Se argumentó que los fondos depositados en sus cuentas no eran de su propiedad, sino que pertenecían a las empresas para las cuales trabajaba, y que él actuaba como un mero intermediario para realizar los pagos correspondientes. A pesar de presentar documentación que respaldaba su posición, como declaraciones juradas de las empresas y una hoja de rendición de cuentas, Sunat y las instancias judiciales iniciales consideraron que no había suficiente evidencia para justificar el origen y el destino de los fondos.

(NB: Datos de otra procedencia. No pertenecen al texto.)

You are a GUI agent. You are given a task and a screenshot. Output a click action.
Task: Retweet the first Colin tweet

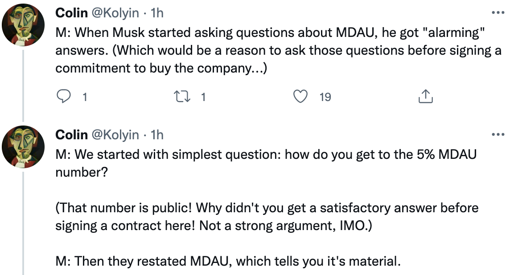182,97
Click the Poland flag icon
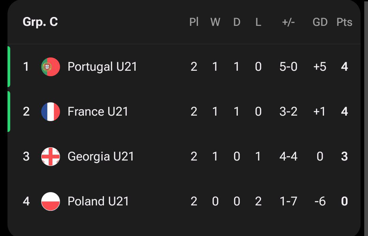Screen dimensions: 368x236 coord(50,201)
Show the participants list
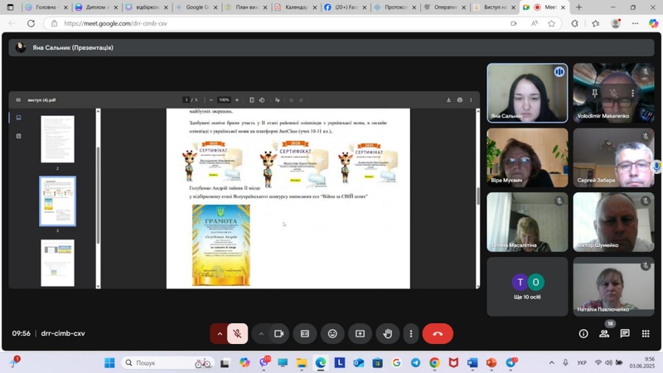This screenshot has height=373, width=663. tap(604, 333)
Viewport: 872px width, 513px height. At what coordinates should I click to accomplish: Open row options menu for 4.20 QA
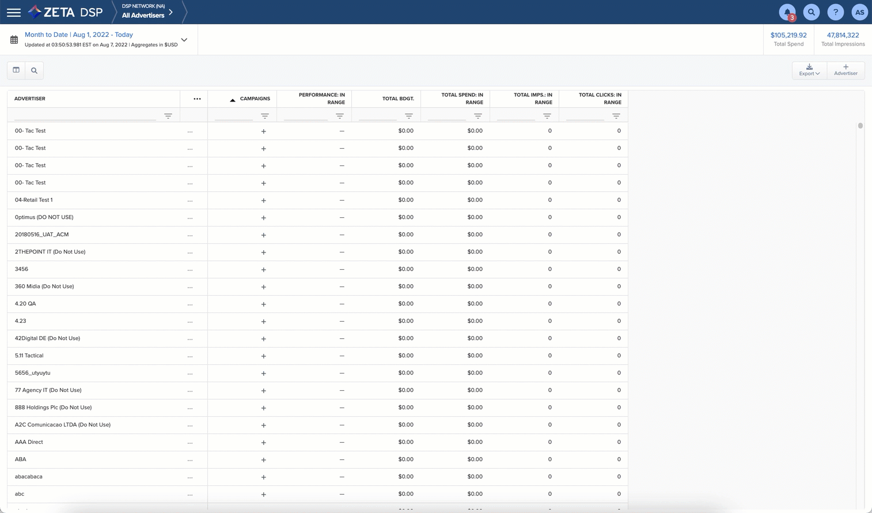190,304
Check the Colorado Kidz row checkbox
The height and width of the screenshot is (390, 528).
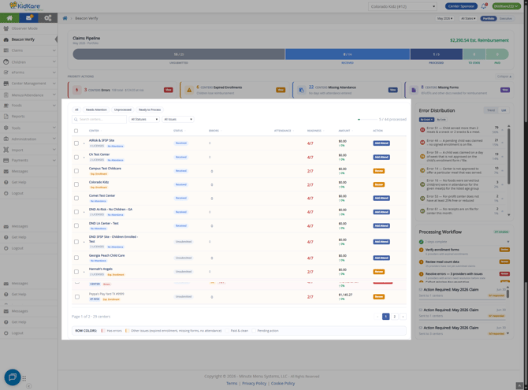76,184

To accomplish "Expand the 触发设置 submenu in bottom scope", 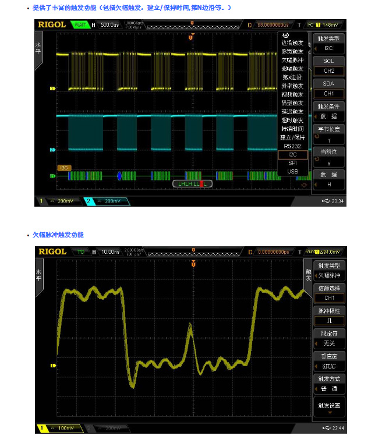I will pos(329,407).
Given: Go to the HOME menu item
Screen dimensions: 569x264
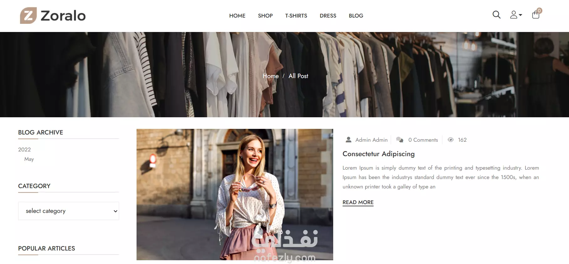Looking at the screenshot, I should (x=237, y=16).
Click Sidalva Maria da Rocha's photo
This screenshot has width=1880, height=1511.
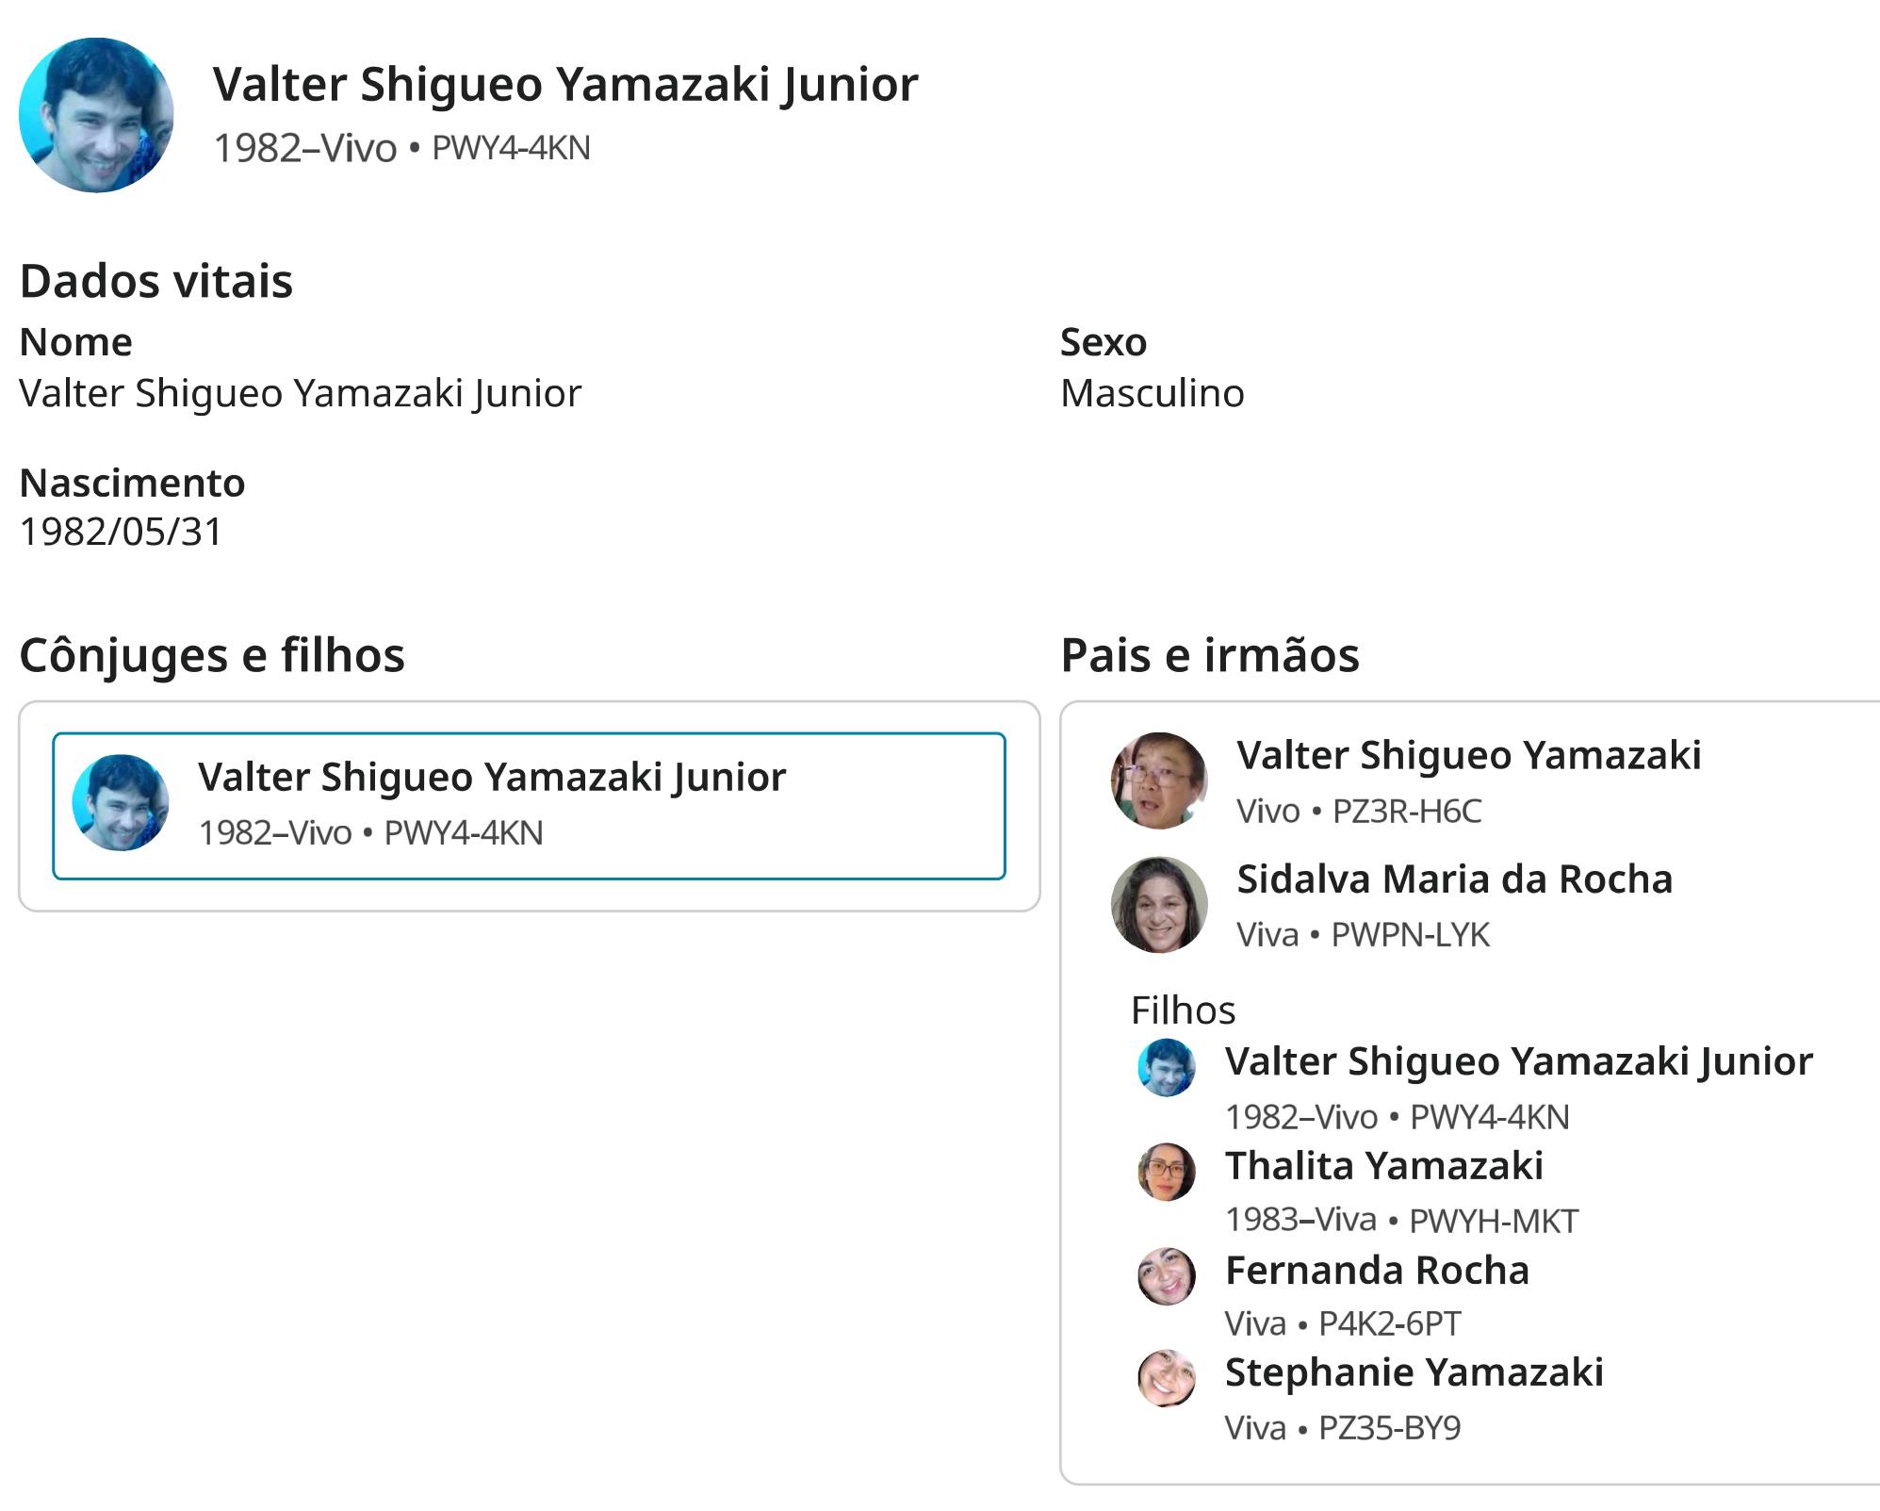(x=1159, y=905)
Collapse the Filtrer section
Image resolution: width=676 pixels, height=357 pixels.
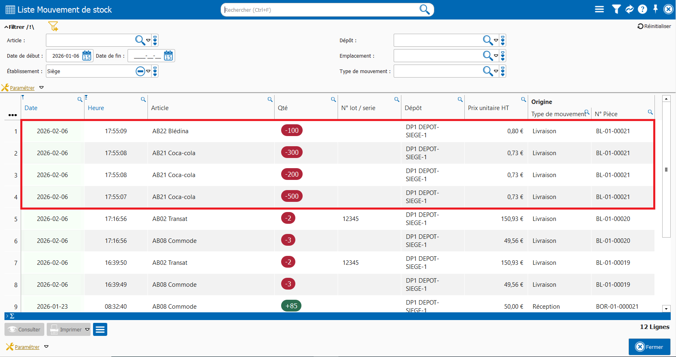7,27
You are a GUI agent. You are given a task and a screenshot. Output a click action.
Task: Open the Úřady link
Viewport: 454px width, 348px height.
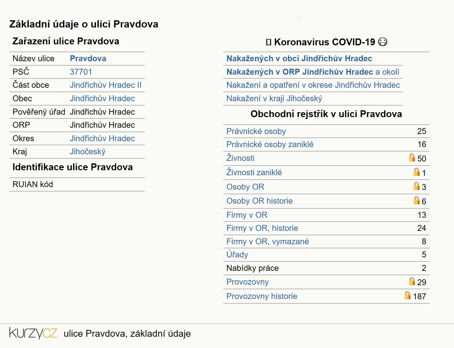coord(237,255)
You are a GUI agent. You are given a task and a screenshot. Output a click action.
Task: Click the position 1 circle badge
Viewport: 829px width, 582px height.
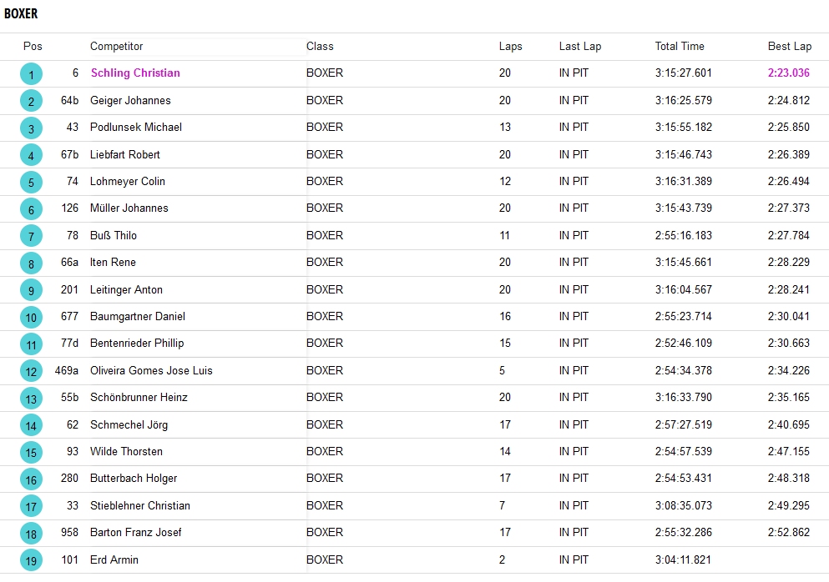pos(31,74)
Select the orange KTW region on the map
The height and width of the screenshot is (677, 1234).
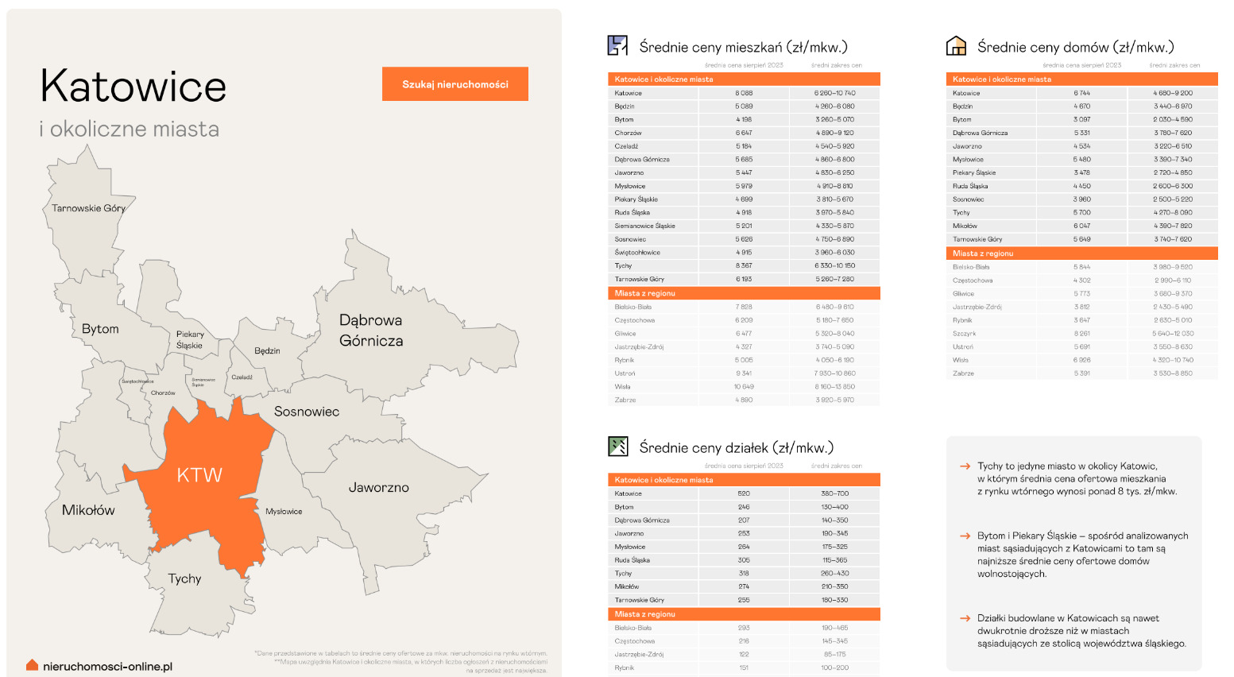[x=200, y=475]
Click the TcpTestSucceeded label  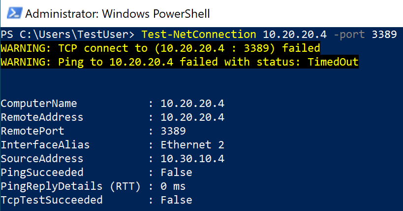coord(52,200)
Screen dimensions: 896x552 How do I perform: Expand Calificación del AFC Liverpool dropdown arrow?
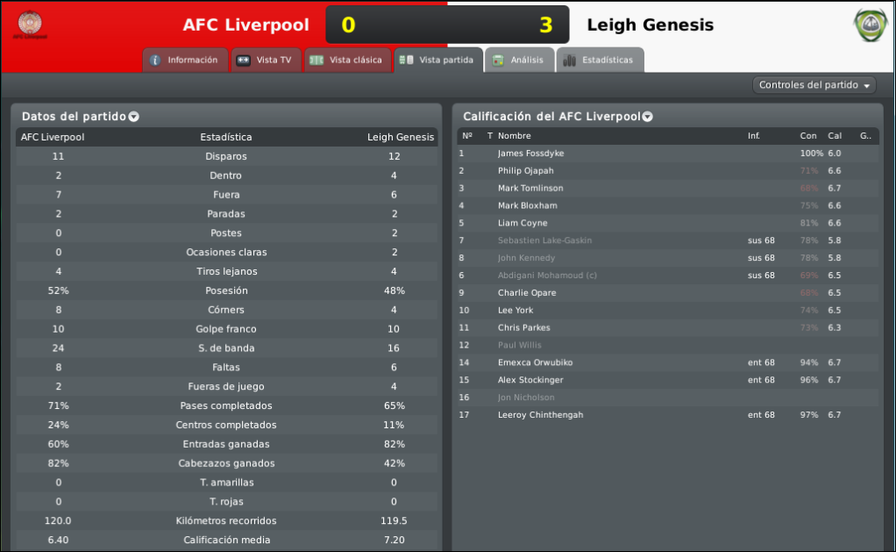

La Decisión de la Corte Suprema
La Corte Suprema, en una decisión que revocó las sentencias anteriores, determinó que el enfoque de Sunat fue incorrecto. El tribunal sostuvo que, en casos de incremento patrimonial no justificado, la carga de la prueba recae en el contribuyente para demostrar el origen de los fondos, pero no necesariamente su destino. En este caso, se había presentado documentación suficiente para acreditar que los depósitos provenían de las empresas para las cuales trabajaba y que estaban destinados a cubrir gastos operativos. Por lo tanto, la exigencia de Sunat de demostrar el destino específico de los fondos fue considerada excesiva y no ajustada a la normativa tributaria.
¿Qué podemos aprender?
Este caso pone de manifiesto varios aspectos clave que deben ser considerados por los contribuyentes que manejan dinero ajeno en sus cuentas bancarias:
- El Origen de los Fondos:
Si recibe dinero de terceros en su cuenta bancaria, es esencial contar con documentación que respalde el origen de esos fondos. Esto puede incluir contratos, declaraciones juradas, cartas de autorización, o cualquier otro documento que demuestre que el dinero no es de su propiedad y que usted actúa como un intermediario. - El Destino de los Fondos:
Un aspecto relevante del fallo es que la Corte Suprema determinó que, una vez acreditado el origen de los fondos, no es necesario demostrar el destino específico de los mismos, a menos que la Sunat tenga una base legal clara para solicitarlo. En este caso, la exigencia fue considerada excesiva y no ajustada a la normativa tributaria.
Recomendación: Aunque no siempre es necesario demostrar el destino de los fondos, es recomendable mantener un registro detallado de cómo se utilizaron los recursos, especialmente si se trata de pagos a proveedores, planillas u otros gastos operativos. - La Estrategia de Sunat:
La Corte Suprema señaló que Sunat podría haber abordado el caso de manera diferente. En lugar de imputar un incremento patrimonial no justificado, la administración tributaria podría haber verificado los libros y registros contables de las empresas para determinar si los depósitos tenían una naturaleza diferente, como por ejemplo, una remuneración adicional. En ese escenario, Sunat podría haber solicitado información sobre el destino de los fondos. - El Estándar Probatorio es Alto:
Como ya es conocido en nuestro sistema tributario, el estándar probatorio excesivamente es elevado. Sunat puede exigir una gran cantidad de documentación detallada y específica para respaldar las declaraciones e inclusive brindándolas en instancias iniciales suelen ser rechazadas.